My new family - and why I sometimes wear a ring now. This happened so fast it's also hard to place it (crap I have an easier time remembering the first day we met - Oct 23rd, see!). But we got married; it was spontaneous but planned, simple but elegant, happy and sad, scary and relieving - well at least that's outta the way.
San Francisco Bay Area - 0 to 60 in .2 seconds. That's about how fast I had to adjust from lollygagging blogger (nah that's actually hard) to sharp as nails marketer in startup mode. Silicon Valley. The epicenter of the technological world (maybe as Americans see it), and little ole' me attempting rather quickly to sharpen my vocabulary around Berkeley, St. John's and MBA grads, eavesdropping on serial entrepreneurs and learning about BitCoin while holding my poker face. Maybe some of you didn't know, but here's a large part of me that loves to work, I love to succeed at the work I'm doing and I'm grateful this little venture is still taking me on what could be my most important professional ride thus far.

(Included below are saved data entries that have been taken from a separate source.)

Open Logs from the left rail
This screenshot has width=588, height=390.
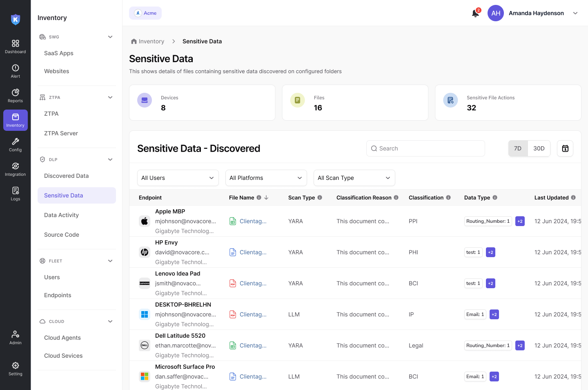[16, 194]
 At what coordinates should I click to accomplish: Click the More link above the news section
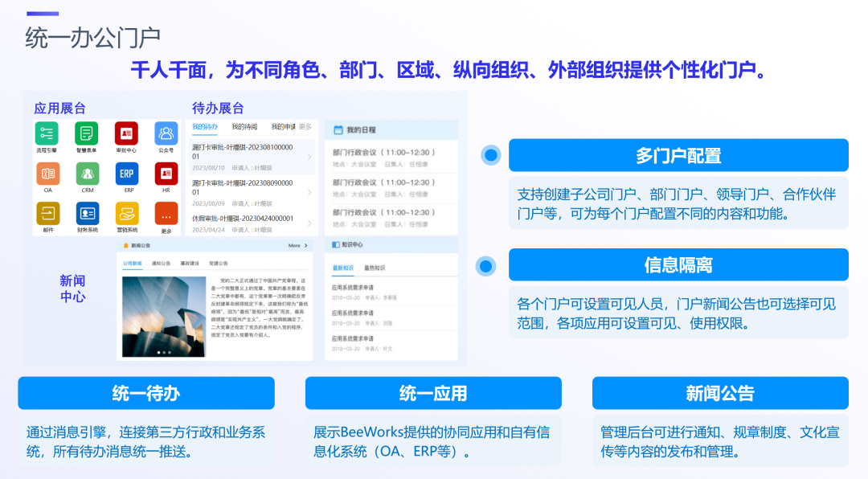tap(294, 246)
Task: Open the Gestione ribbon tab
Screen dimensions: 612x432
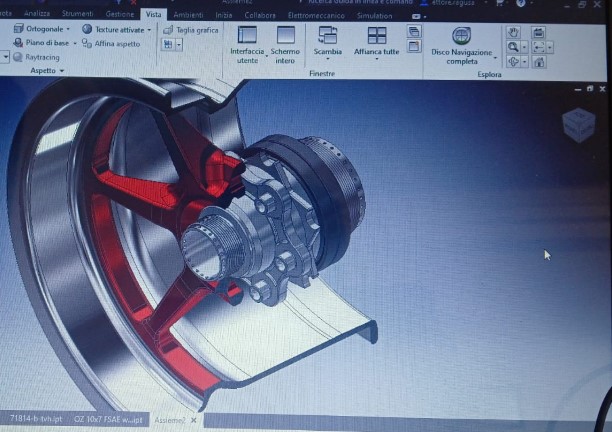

My (biological) family - it had been awhile since I had some quality family time, but we're catching up quick and the safety net is much appreciated during this landing phase. We're renting a car from my uncle, having dinner with my grandfather as he tells stories of his latest novel (he's 89), finding out I have a Goodwill problem like my mother, and getting cool cabin trips as perks.
New freelance work - I have an absolutely amazing client for my side gig. She and her team are so incredibly supportive of my writing and give me storied food producers as protagonists - it's a food lover's dream. I can seriously see myself doing this sort of creative writing turned Director of Imports traveling the world in the future. Thankful for this discovery.